I run a lot of training courses for young students. We encourage young people to come up with new ideas. Once they are inspired, they can achieve a lot. EEF needs to inspire young people. The network’s primary aim should be to inspire young minds to do wonderful things.
What is your big hope/ambition for the next 10 years?
We are planning to provide both North and South America with the knowledge and the technology to set up their own systems to tackle arsenic soil pollution from ground water irrigation. Their water has high levels of arsenic which gets into the soil system.
We have programmes that work alongside universities to implement the technology on the ground, but we need to design a way to make it cheaper. We also need to disseminate knowledge more quickly and easily. There is a large section of society affected by arsenic, pollution, food poverty and other climate change-related problems.
We want to make Bangladesh the First Solar Nation in the world. We have plenty of sunshine for agriculture and renewable energy. You can use solar energy for mitigating carbon emissions, for removing arsenic, there are so many ways to use it. There are also lot of people without electricity. Bangladesh aims to reach 100% Renewable Energy by 2050.
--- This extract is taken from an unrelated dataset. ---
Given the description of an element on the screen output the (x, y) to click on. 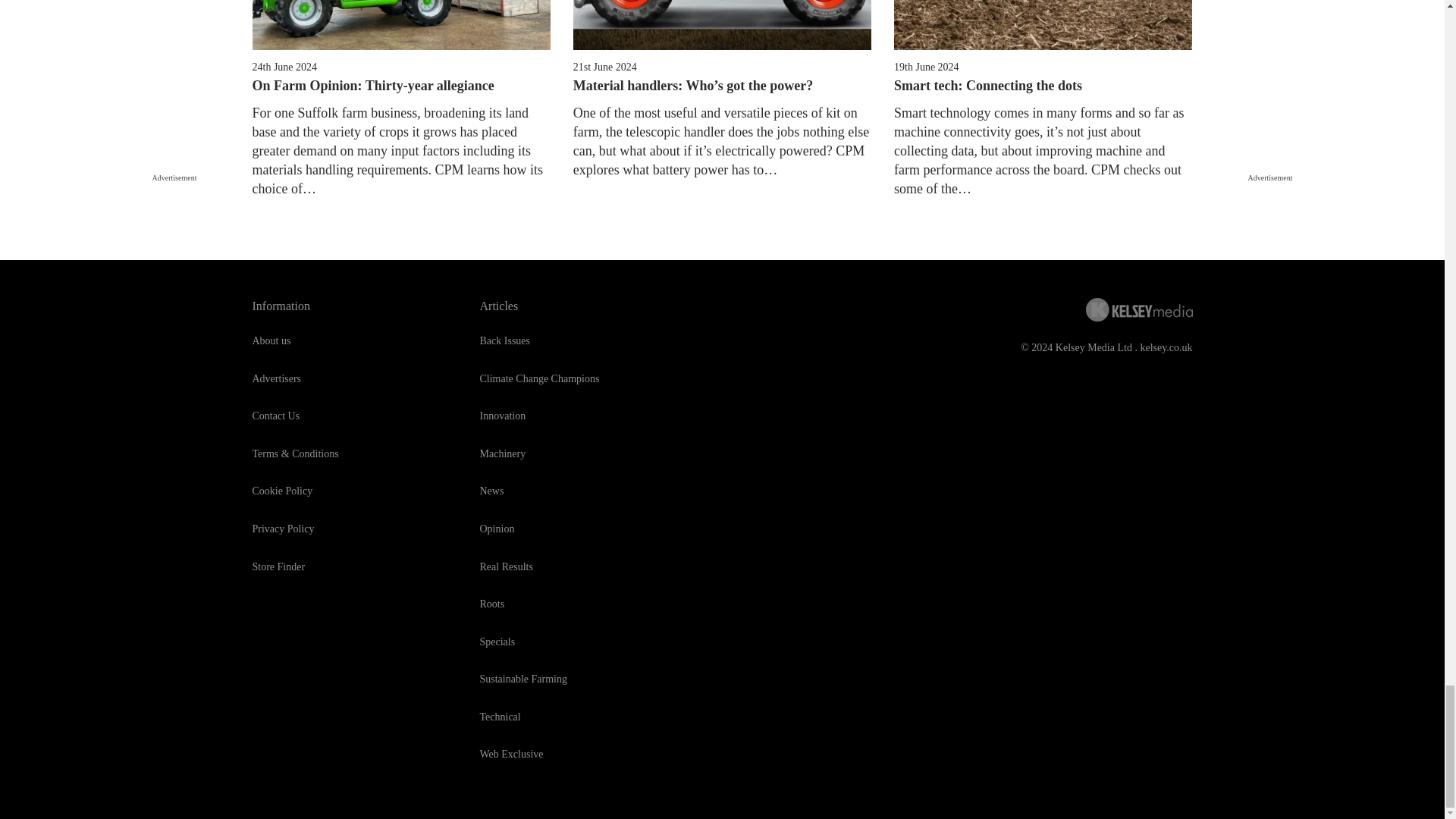
About us (270, 340)
Advertisers (276, 378)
We like to plan from the grassroots level to involve civil society as we need a bottom-up approach to meet the energy targets. My mission is to create ‘solar minds’, involving future generations, policy makers and educational institutes. Solar power has become a well-understood technology in Bangladesh. Now we are trying to instigate a school programme, using solar power to filter water for young girls’ wash rooms. This project would connect young students with solar energy and leave no carbon footprint.